Guelph head scout Wade Branch stated in a comment to Total Sports Media that “Brydges is a very steady defensemen, possesses a very good skill level, hockey sense and puck moving ability. He was a very important piece to his team’s success last year and is a very efficient player in all three zones.”
Brydges said he received a call from Storm head coach and general manager George Burnett shortly after the pick was made.
“It was pretty cool. Obviously he’s a well-respected guy around the league so I think just getting the phone call from him kinda put the cherry on top for the draft, for me at least,” Brydges said. “I think they expect from me what they expect from everybody: bring your ‘A’ game every time you’re on the ice or off the ice and be a respectful guy outside the rink as well.”
Brydges played his first season of novice hockey in Cobourg before moving up to the AAA level with the Clarington Toros for his second novice year and has played with the Quinte Red Devils since minor atom.

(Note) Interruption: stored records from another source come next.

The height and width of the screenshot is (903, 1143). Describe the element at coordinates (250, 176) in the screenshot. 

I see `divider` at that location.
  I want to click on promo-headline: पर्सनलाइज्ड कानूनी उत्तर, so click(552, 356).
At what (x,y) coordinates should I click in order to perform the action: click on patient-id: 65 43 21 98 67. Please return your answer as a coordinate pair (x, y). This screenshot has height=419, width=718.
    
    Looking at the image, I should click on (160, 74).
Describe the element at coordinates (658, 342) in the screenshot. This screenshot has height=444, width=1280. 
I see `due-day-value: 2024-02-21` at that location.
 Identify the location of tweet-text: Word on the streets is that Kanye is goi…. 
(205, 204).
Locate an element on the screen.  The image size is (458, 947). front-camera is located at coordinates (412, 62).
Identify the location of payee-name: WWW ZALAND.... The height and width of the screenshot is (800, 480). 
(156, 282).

He also previously enjoyed playing lacrosse and baseball at home in Cobourg before committing most of his time to hockey.
Going forward, Brydges knows it will take “a lot of hard work and dedication” to earn a roster spot with the Storm in the future.
“I think that being physically ready and mentally ready before any ice time is huge nowadays, especially right now during the pandemic,” he said. “I think really just keeping myself sharp and keeping myself in tip-top shape is going to be the biggest thing for me to be able to step up to the next level.”